EXERCISE GOAL
Turn the listing lines from the line with "Toggle password visibility" up to and including the line with "tap(815, 228)" into a numbered list, omitting blank lines.

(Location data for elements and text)
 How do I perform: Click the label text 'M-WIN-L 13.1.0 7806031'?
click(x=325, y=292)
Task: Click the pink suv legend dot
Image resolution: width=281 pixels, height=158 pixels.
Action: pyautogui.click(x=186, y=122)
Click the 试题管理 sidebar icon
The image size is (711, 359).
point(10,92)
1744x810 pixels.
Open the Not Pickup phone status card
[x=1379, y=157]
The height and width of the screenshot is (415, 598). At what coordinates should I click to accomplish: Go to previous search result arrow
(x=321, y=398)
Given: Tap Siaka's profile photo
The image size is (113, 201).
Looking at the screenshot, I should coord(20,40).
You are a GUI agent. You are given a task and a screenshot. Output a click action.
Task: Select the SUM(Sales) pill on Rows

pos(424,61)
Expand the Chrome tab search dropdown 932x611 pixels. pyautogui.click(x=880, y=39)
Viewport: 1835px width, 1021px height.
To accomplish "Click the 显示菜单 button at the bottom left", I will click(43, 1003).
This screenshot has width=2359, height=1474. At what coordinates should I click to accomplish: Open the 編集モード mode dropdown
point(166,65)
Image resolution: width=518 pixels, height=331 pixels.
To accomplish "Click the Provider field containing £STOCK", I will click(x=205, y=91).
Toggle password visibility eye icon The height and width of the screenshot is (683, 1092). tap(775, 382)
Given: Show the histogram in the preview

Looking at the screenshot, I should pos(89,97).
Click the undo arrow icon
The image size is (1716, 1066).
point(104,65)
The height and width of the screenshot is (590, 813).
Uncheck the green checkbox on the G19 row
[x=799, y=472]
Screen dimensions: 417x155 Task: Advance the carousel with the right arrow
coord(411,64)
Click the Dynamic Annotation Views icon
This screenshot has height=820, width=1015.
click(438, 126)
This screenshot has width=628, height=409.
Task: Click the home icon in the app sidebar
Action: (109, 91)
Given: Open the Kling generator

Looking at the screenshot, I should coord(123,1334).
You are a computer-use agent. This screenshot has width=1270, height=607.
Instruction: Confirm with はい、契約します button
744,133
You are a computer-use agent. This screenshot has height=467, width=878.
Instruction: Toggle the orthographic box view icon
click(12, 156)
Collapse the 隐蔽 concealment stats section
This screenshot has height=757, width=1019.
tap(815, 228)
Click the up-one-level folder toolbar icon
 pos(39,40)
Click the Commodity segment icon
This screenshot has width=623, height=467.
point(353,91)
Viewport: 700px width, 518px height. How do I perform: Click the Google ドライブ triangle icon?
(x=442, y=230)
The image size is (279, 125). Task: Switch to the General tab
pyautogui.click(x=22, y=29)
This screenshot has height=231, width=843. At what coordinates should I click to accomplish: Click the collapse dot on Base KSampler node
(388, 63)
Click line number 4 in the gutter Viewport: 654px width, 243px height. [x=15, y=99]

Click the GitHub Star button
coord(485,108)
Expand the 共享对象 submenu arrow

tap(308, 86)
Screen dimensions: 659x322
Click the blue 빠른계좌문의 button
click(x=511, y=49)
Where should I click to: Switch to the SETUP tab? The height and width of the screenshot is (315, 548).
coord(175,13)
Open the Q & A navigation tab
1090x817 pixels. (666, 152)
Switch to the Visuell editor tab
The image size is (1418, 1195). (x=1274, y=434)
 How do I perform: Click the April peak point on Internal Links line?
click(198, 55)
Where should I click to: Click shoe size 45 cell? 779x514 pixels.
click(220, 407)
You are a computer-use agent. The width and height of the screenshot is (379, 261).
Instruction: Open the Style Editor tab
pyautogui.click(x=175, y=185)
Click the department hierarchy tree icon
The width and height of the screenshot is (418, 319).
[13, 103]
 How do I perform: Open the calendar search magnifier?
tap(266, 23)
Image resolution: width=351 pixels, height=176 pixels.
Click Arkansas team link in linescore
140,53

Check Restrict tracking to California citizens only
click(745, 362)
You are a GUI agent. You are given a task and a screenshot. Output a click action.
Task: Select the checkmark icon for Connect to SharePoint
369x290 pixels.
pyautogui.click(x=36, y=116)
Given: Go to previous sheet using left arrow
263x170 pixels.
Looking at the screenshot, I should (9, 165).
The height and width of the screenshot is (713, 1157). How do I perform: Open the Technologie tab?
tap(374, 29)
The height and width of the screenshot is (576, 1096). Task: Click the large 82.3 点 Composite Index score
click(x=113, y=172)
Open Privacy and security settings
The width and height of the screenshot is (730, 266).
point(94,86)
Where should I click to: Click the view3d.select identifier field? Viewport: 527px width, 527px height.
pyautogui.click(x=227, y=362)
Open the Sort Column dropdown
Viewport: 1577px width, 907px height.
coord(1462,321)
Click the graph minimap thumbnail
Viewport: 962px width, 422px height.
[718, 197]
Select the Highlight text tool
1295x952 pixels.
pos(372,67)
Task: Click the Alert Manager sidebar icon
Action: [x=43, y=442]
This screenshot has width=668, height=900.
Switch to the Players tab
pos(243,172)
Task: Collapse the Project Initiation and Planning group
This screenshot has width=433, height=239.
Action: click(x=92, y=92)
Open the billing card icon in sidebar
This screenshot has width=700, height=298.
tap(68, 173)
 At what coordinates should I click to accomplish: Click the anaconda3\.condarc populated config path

REPLY TO THE TASK
1. Toggle password visibility eye icon The height and width of the screenshot is (683, 1092). tap(775, 382)
2. Given: Show the histogram in the preview
3. Looking at the screenshot, I should pos(89,97).
4. Click the undo arrow icon
5. The image size is (1716, 1066).
6. point(104,65)
7. The height and width of the screenshot is (590, 813).
8. Uncheck the green checkbox on the G19 row
9. [x=799, y=472]
10. Screen dimensions: 417x155 Task: Advance the carousel with the right arrow
11. coord(411,64)
12. Click the Dynamic Annotation Views icon
13. This screenshot has height=820, width=1015.
14. click(438, 126)
15. This screenshot has width=628, height=409.
16. Task: Click the home icon in the app sidebar
17. Action: (109, 91)
18. Given: Open the Kling generator
19. Looking at the screenshot, I should coord(123,1334).
20. You are a computer-use agent. This screenshot has width=1270, height=607.
21. Instruction: Confirm with はい、契約します button
22. 744,133
23. You are a computer-use agent. This screenshot has height=467, width=878.
24. Instruction: Toggle the orthographic box view icon
25. click(12, 156)
26. Collapse the 隐蔽 concealment stats section
27. This screenshot has height=757, width=1019.
28. tap(815, 228)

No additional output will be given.